Another aspect that merits attention is the scalability of our ensemble model. As IoT ecosystems continue to expand, accommodating an increasing number of devices, the scalability of intrusion detection systems becomes paramount. We acknowledge that the computational demands of our proposed approach may pose challenges in large-scale deployments. Future work should explore optimization strategies to enhance the scalability of the ensemble averaging DNN, ensuring its practical viability in extensive and dynamic IoT environments. Furthermore, the nature of our simulated environment, though valuable for controlled experimentation, introduces a degree of abstraction from real-world complexities. Factors such as dynamic network conditions, varying device behaviors over time, and the introduction of new IoT devices may present challenges not fully captured in our simulation. Future research could incorporate more dynamic and realistic settings to validate the robustness and adaptability of our model in real-world IoT scenarios. In conclusion, while our study contributes valuable insights into the effectiveness of ensemble averaging DNNs for botnet attack detection across heterogeneous IoT devices, we acknowledge these limitations and encourage ongoing research efforts to address them. A commitment to addressing these challenges will undoubtedly strengthen the reliability and practical utility of our proposed approach in the broader landscape of IoT security.

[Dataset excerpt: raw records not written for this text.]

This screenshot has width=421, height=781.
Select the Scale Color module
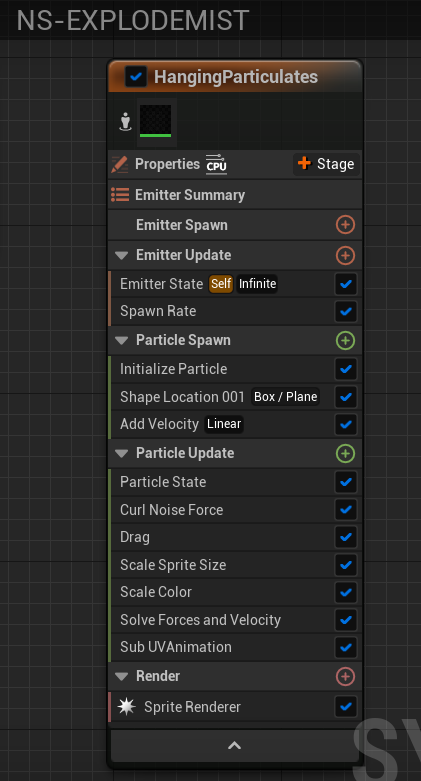[x=234, y=592]
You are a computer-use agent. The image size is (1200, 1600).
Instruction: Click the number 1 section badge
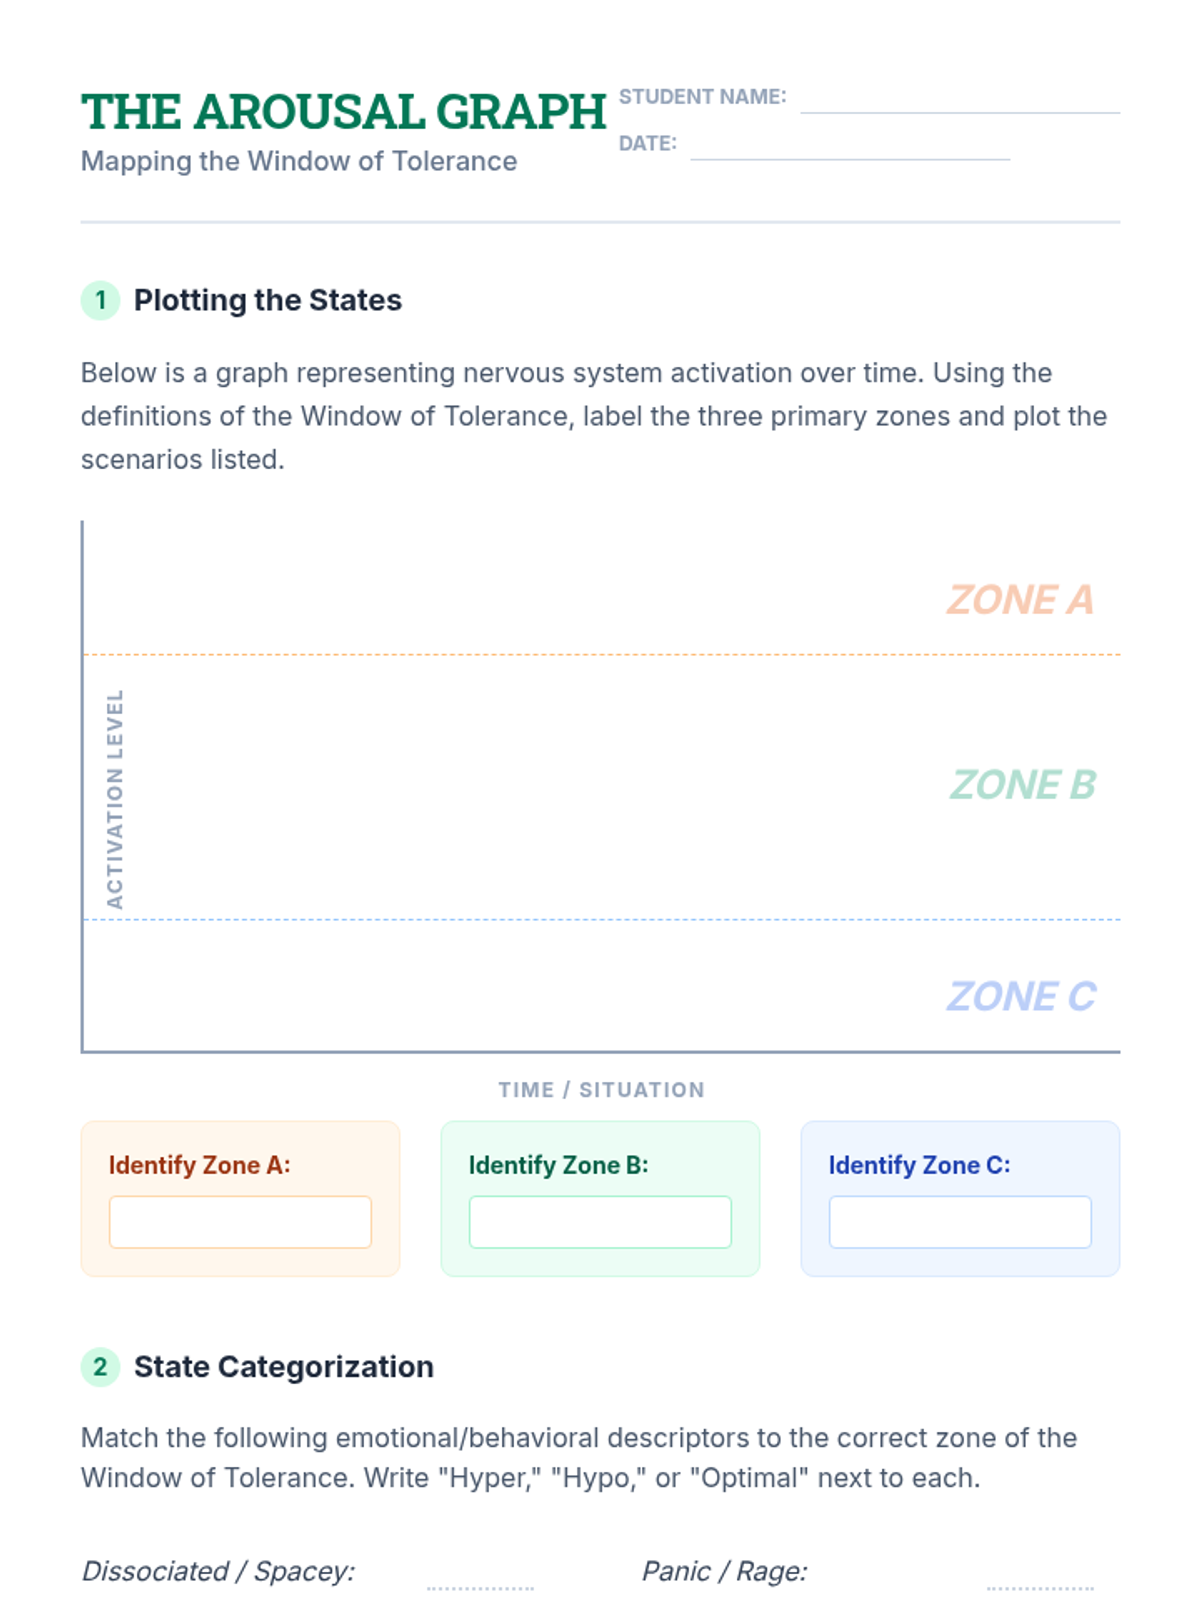click(100, 300)
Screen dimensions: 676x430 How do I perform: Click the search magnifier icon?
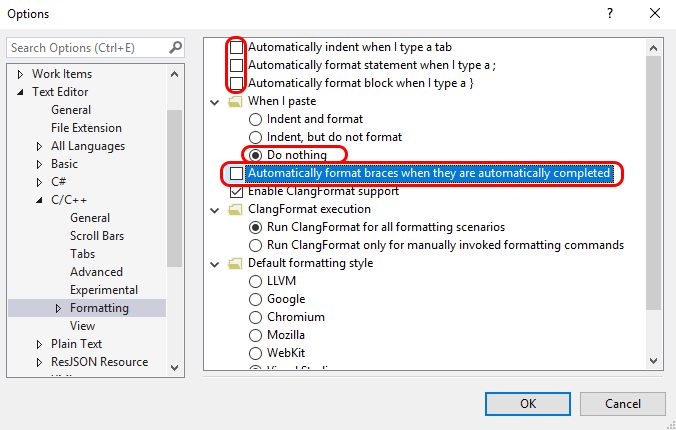(175, 47)
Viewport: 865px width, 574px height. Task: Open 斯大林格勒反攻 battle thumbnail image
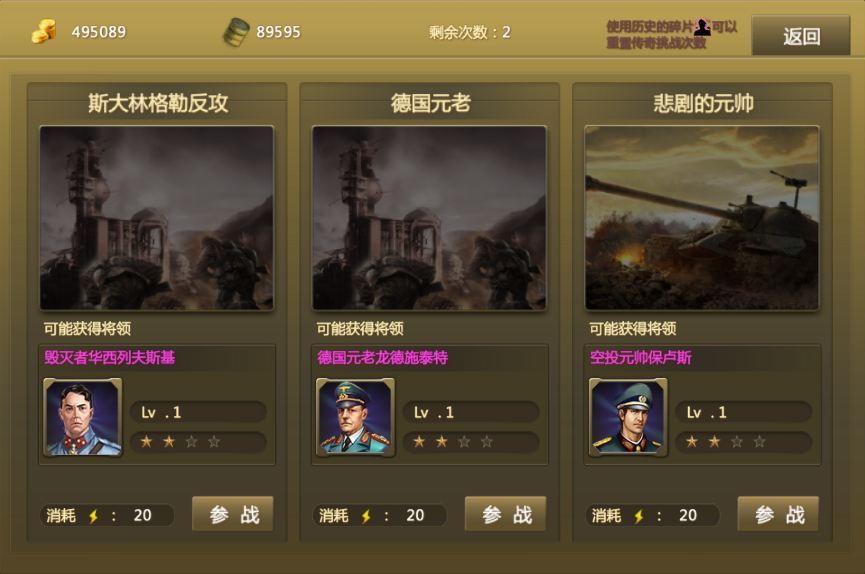[157, 218]
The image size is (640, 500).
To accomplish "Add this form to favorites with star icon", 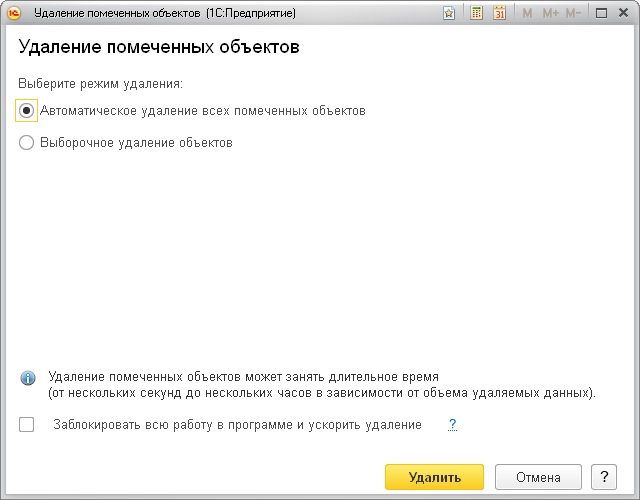I will pyautogui.click(x=449, y=13).

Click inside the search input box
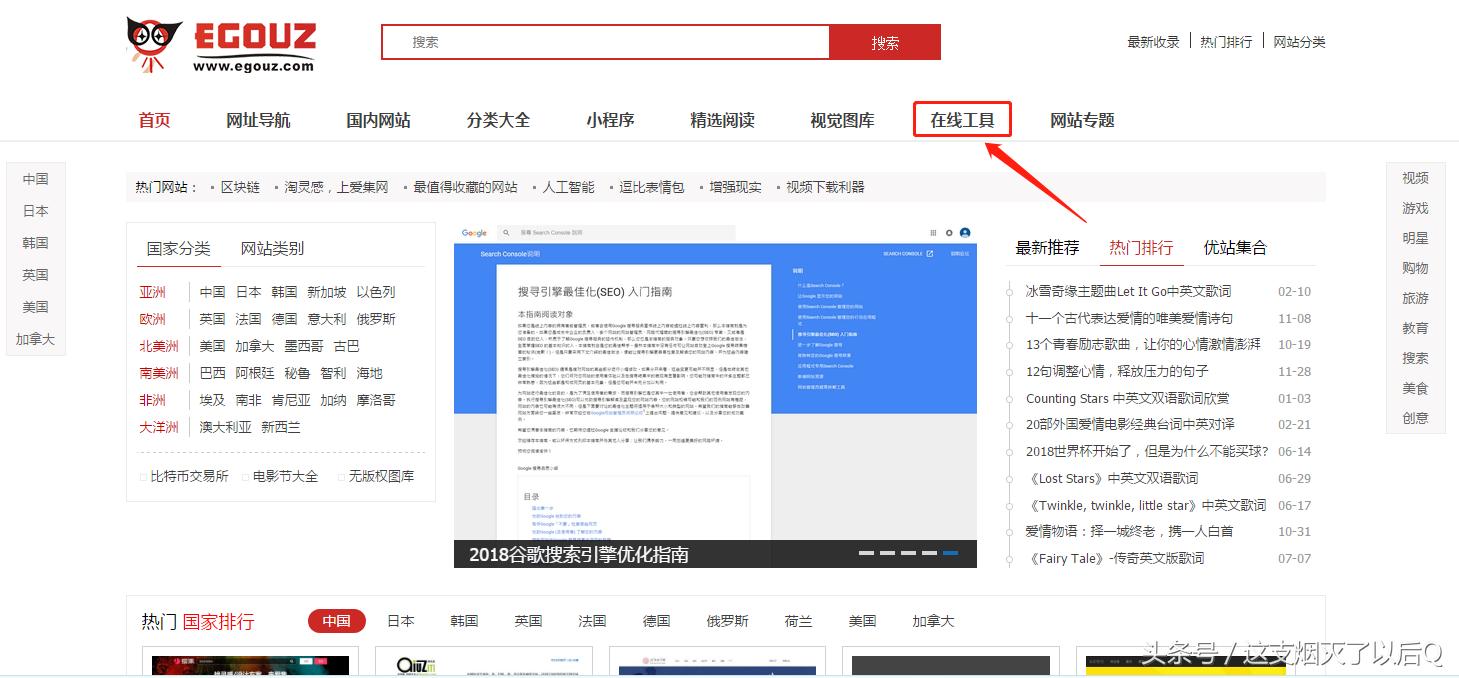click(600, 42)
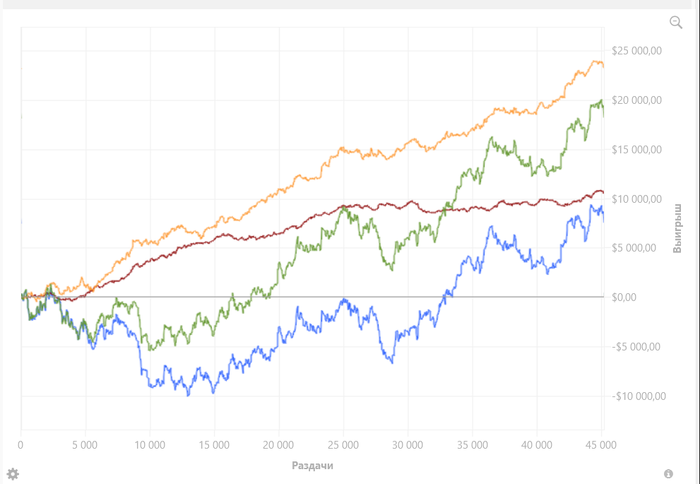Click the orange line's peak near $23 000

(597, 62)
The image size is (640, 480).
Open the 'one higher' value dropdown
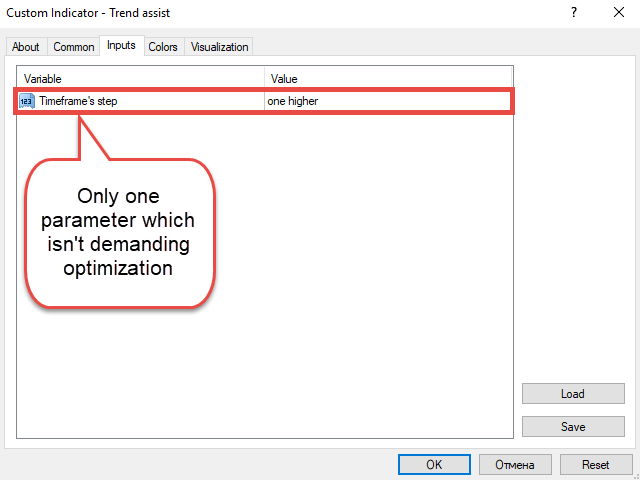388,101
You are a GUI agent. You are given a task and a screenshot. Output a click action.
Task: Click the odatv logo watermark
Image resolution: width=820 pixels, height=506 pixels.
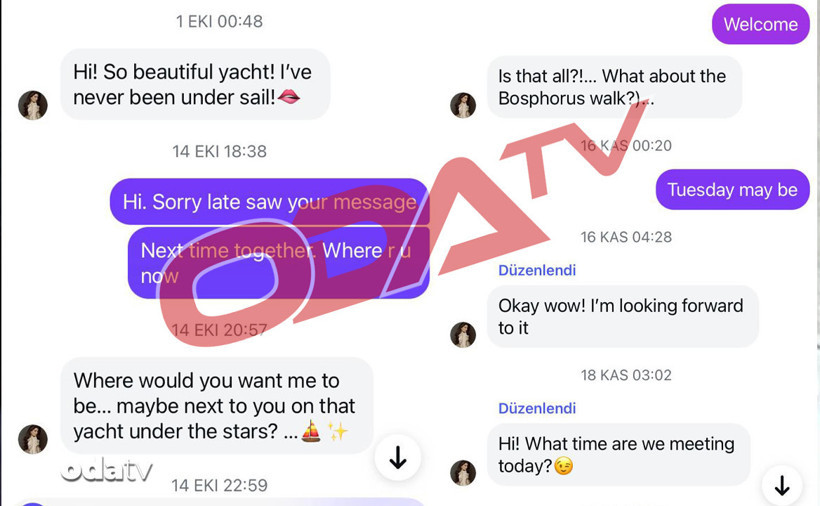coord(106,470)
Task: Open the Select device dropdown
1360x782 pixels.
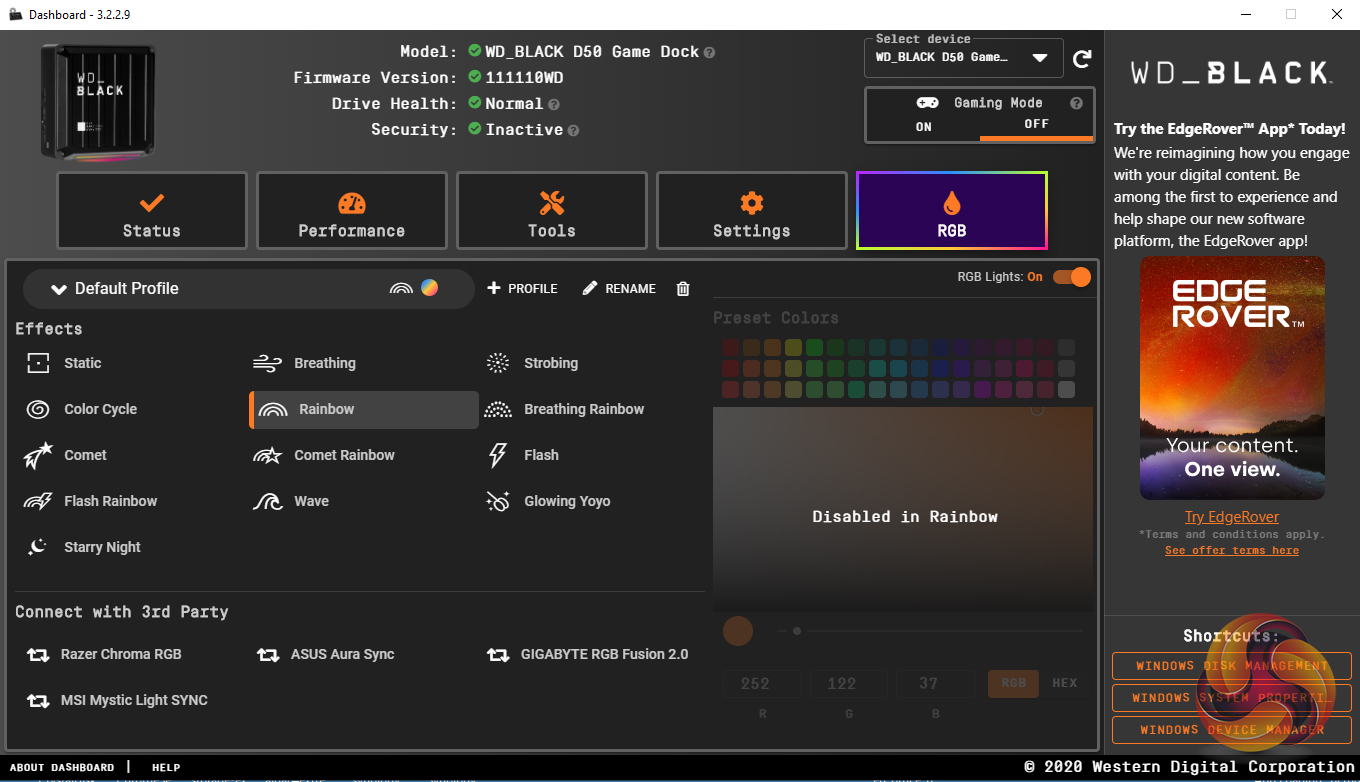Action: click(x=1040, y=58)
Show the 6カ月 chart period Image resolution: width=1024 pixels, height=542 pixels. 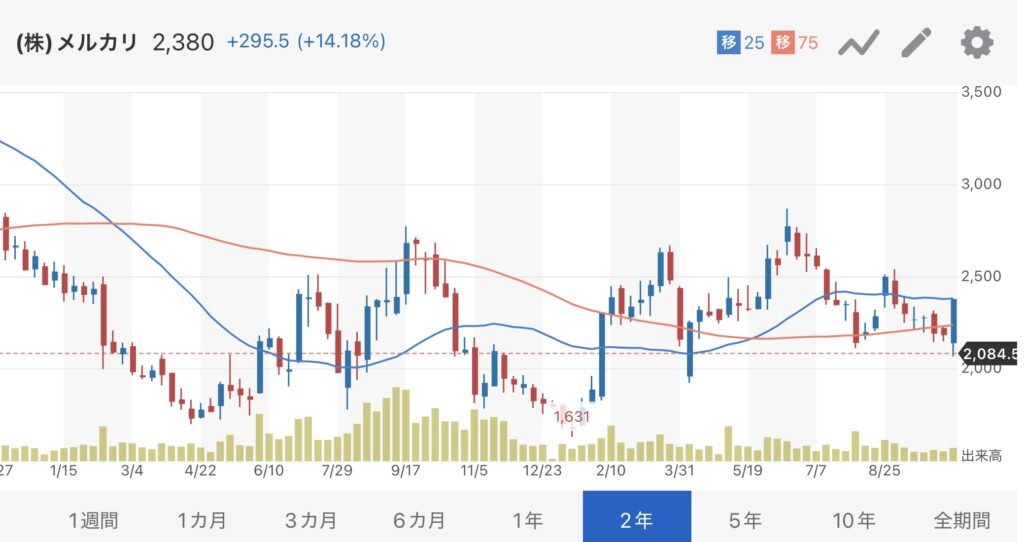click(x=420, y=520)
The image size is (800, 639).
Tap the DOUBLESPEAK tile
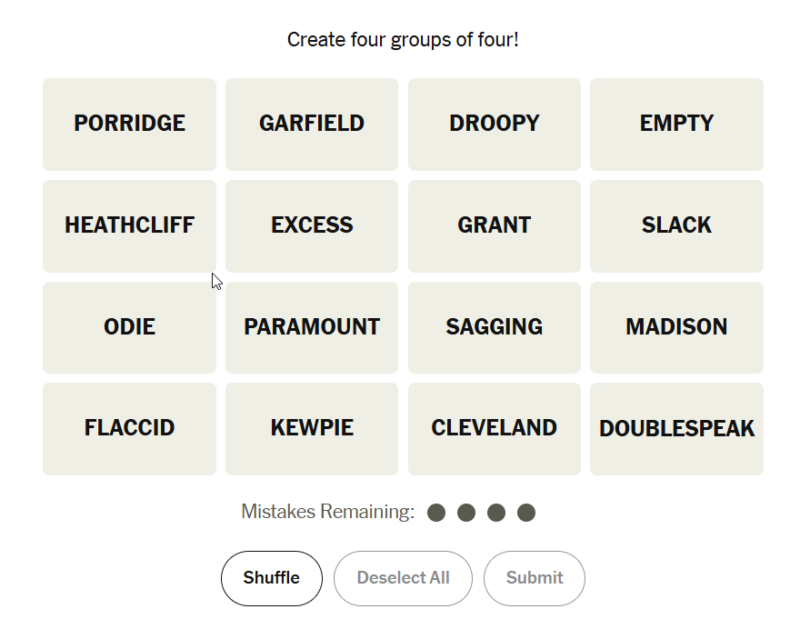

In future research, the exploration of the unique characteristics of individual IoT devices in more detail is needed. While our current study has highlighted differences in how traffic behaves among various devices, we haven’t thoroughly investigated the specific features that cause these distinctions. Moving forward, future research can delve deeper into understanding the particular attributes associated with each device. This deeper exploration could provide valuable insights into the distinct traits of individual devices, ultimately contributing to a more thorough understanding of the IoT landscape.

Conclusion

This study aimed to devise an ensemble averaging DNN methodology for detecting botnet activities within a diverse IoT setting characterized by heterogeneous devices. The ensemble averaging DNN demonstrated a notable detection rate, showcasing a high level of accuracy compared to employing individual DNN models from each device to detect botnet attacks across the range of other devices. While the ensemble averaging DNN’s performance may fall short of that exhibited by individual models from each device when scrutinizing device-specific traffic, it shines when analyzing botnet attacks occurring across the spectrum of devices. This signifies that the proposed model possesses a comprehensive outlook, effectively analyzing and identifying botnet attacks within IoT environments featuring a variety of heterogeneous devices.